__DATA LISTING__:

== == ==

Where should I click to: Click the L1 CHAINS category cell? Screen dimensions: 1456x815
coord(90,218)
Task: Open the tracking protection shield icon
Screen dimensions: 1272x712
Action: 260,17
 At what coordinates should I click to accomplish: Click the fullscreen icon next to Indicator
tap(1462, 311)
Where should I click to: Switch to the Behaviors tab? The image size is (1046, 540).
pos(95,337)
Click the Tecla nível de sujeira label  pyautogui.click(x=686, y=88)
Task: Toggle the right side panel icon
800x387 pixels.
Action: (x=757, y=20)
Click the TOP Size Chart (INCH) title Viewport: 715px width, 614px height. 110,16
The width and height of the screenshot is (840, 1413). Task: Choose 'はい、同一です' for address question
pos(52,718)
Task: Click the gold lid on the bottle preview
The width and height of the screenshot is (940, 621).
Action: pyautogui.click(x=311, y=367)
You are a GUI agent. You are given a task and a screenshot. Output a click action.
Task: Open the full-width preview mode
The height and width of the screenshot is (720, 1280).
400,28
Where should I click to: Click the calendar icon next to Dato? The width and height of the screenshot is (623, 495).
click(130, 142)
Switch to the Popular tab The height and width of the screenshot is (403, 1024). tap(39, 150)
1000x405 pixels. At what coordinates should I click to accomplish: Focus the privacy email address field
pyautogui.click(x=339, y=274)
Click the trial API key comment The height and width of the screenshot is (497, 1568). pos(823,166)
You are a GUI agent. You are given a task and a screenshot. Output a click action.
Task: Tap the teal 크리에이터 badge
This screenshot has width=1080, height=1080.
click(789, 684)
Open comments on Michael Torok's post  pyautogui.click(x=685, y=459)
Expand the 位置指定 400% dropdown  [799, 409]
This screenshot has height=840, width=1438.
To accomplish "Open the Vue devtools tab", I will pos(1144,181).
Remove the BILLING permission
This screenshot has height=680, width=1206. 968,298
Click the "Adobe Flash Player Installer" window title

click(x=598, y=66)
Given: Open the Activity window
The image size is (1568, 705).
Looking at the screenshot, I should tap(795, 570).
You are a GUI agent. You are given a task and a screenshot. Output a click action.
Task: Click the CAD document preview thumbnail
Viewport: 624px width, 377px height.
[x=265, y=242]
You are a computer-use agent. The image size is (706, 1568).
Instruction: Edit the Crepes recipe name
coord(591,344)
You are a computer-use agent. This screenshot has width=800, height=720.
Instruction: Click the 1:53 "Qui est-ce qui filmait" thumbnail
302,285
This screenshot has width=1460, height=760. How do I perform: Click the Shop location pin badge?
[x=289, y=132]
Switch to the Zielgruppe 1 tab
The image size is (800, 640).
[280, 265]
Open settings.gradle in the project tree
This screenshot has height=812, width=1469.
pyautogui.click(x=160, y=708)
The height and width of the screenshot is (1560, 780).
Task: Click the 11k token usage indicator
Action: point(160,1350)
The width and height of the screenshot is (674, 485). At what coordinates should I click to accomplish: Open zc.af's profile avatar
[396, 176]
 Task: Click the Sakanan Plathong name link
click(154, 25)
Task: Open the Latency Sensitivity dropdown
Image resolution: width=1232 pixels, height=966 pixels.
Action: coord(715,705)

== == ==

__PROBLEM DESCRIPTION__: Report the lines above that have the word "dropdown" in them.

__OUTPUT OF THE EXERCISE__:
Expand the 位置指定 400% dropdown  [799, 409]
Task: Open the Latency Sensitivity dropdown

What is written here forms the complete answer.